_Fuente_
• • • • • • •

Lo que se ha producido con el fin de la guerra fría y la unificación alemana es una profunda modificación de la bases geopolíticas sobre las que se asentaba el orden reconstruido en Europa después de la Segunda Guerra mundial. Las tres Comunidades Europeas, la CECA, la CEE y el Euratom, tenían como objetivo principal arbitrar una solución para «la cuestión alemana», tal y como se planteaba después de la Guerra. Como muestra la historia de la CECA, para Francia y Gran Bretaña, así como para los países del Benelux, de lo que se trataba a través de las primeras formas de integración europea era tanto de contener a Alemania como de obtener la satisfacción de intereses nacionales que ya no podían ser satisfechos fuera de un marco común. Sin embargo, el desarrollo histórico de la CEE muestra que la supranacionalidad únicamente ha funcionado durante períodos muy limitados; de hecho, la votación por mayoría cualificada sólo comenzó a generalizarse durante el período que va de 1987 a 1992, con motivo del programa de realización del mercado único, etapa que coincide con la consolidación de la Comisión como órgano central del sistema, con Jacques Delors como presidente. Esa época de ejercicio de la supranacionalidad es paradójicamente también la que puso de manifiesto a los Estados miembros la necesidad de encauzar el proceso desde una perspectiva más intergubernamental, y donde tiene su origen el sistemático debilitamiento al que se le ha sometido a la Comisión en los últimos años.
Tras el fin de la guerra fría y la transformación de la Unión Soviética y los países del Este, tras la reunificación de las dos Alemanias, el problema de la reubicación de Alemania en la nueva Europa vuelve a surgir con todas sus consecuencias. No es extraño por ello que la Cumbre de Niza, que debería haber solventado la cuestión de las reformas institucionales de cara a la ampliación al Este, se haya visto superada por el debate para los próximos cuatro años sobre la futura forma política de Europa y el modelo que se quiere para la Unión Europea, y que ese debate haya sido puesto en circulación hace pocos meses desde Berlín por un gobierno alemán entre cuyos objetivos se encuentra romper con las ataduras psicológicas de la política exterior alemana con el período de posguerra.

• • • • • • •

_Registros guardados_
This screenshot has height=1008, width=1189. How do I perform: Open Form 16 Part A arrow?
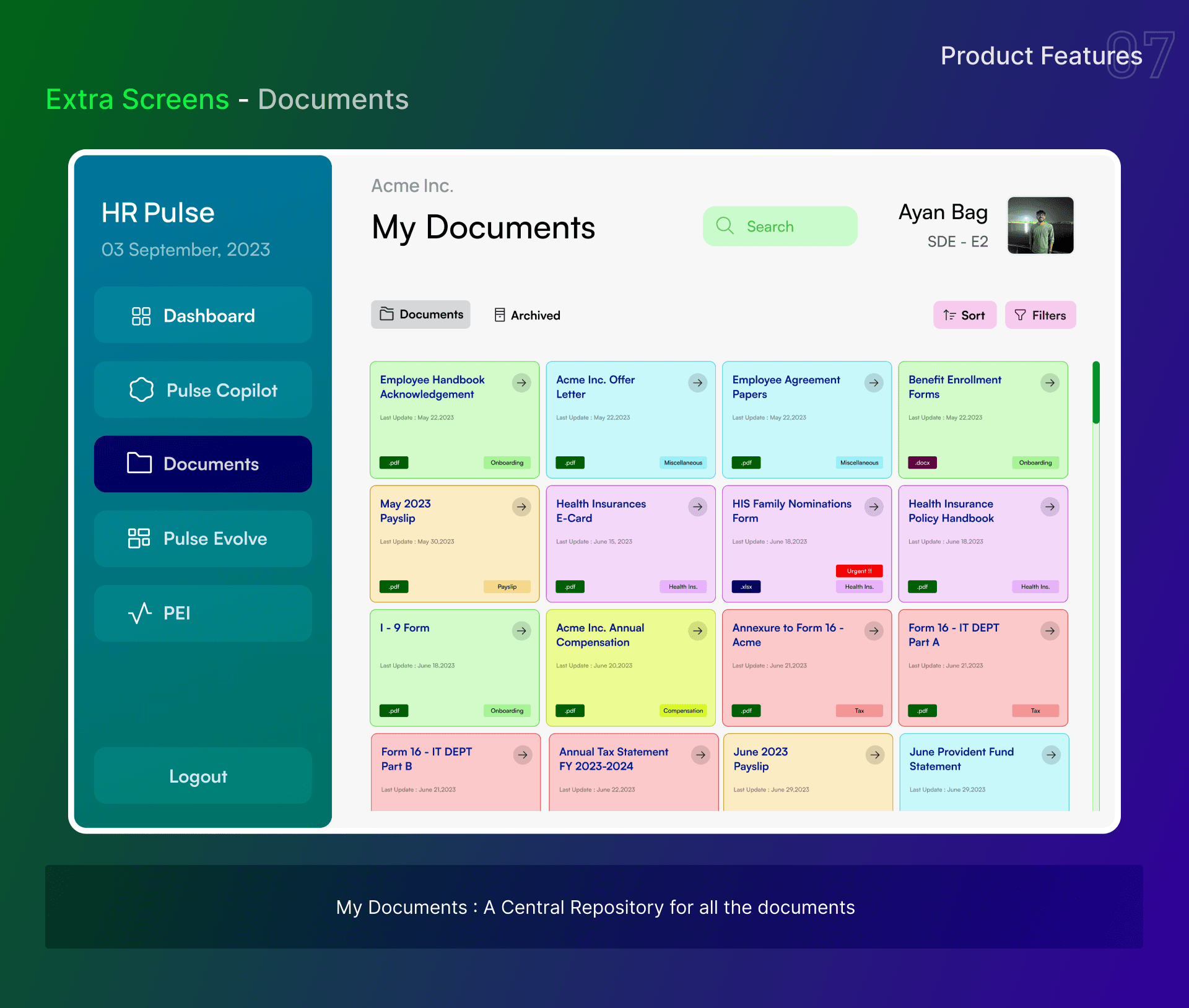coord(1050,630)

• • • • • • •

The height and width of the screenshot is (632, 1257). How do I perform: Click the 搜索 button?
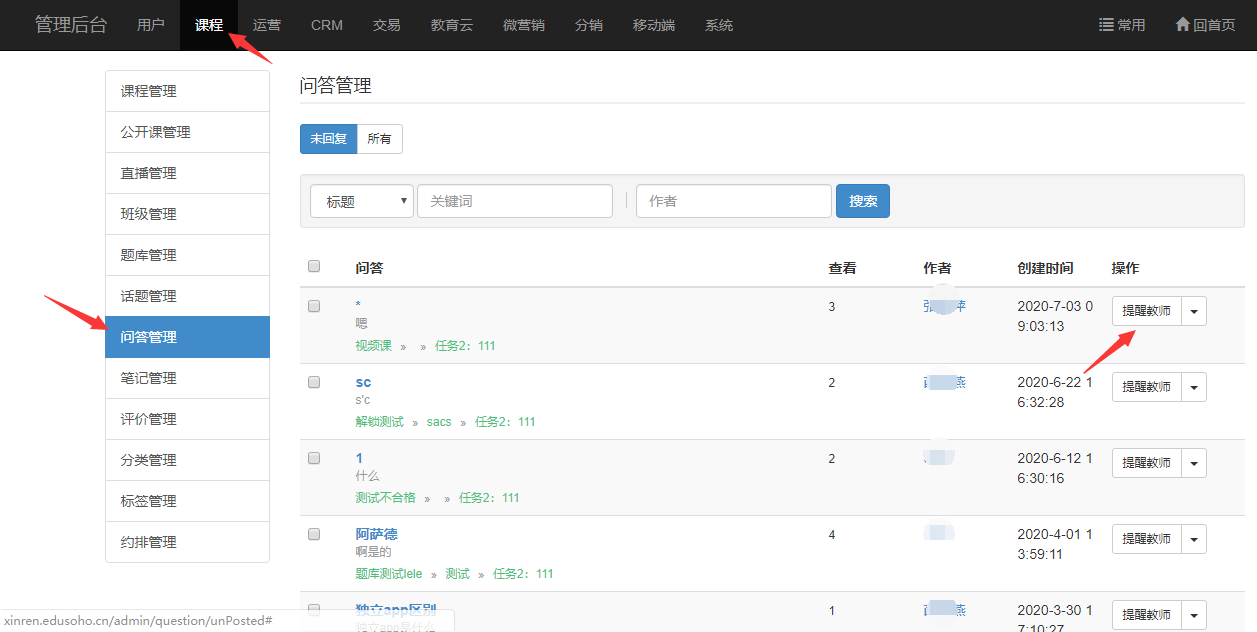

• • • • • • •

_Descripción del ejercicio_
Prosigue el fragmento sobre la cuestión alemana y la integración europea a partir de su última oración.

_Respuesta al ejercicio_
PERIODO CONSTITUYENTE
Aunque por estrategia política no se quiera hablar abiertamente de ello, nos encontramos después de Niza en un período constituyente que debería conducir hacia la elaboración y aprobación de un Tratado fundamental o Constitución europea. De acuerdo con la tradición constitucional continental, ese texto jurídico debería establecer no sólo el marco, sino también los contenidos de la organización del poder europeo, no sólo regular las relaciones de los órganos en los diferentes niveles de la acción pública europea, sino también las relaciones de los ciudadanos con esos órganos. Debería por tanto contener lo que tradicionalmente se llama una parte dogmática, o código de derechos fundamentales que vinculen en su actuación a los órganos públicos y puedan ser invocados por los ciudadanos ante los tribunales; y una parte orgánica, que establezca el reparto de competencias y los mecanismos de resolución de conflictos entre los órganos principales en los diferentes niveles de aplicación del poder europeo. Éste es básicamente el modelo que Alemania -proyectando su propio sistema de organización federal y de «federalismo cooperativo» hacia el conjunto de la Unión- propone como esquema para ser discutido antes de la futura Conferencia Intergubernamental que se celebrará en 2004.
Aunque resulta difícil evaluar en estos momentos el grado de aceptación que un modelo federal alemán a escala europea pueda encontrar entre el resto de los países miembros o, en su caso, de algunos de los países miembros, esta propuesta ha venido a situar en el centro de la discusión el problema de la relación entre la Unión Europea y los Estados nacionales, es decir, la cuestión de los límites o finalidad de la integración europea y su relación con las soberanías y culturas nacionales.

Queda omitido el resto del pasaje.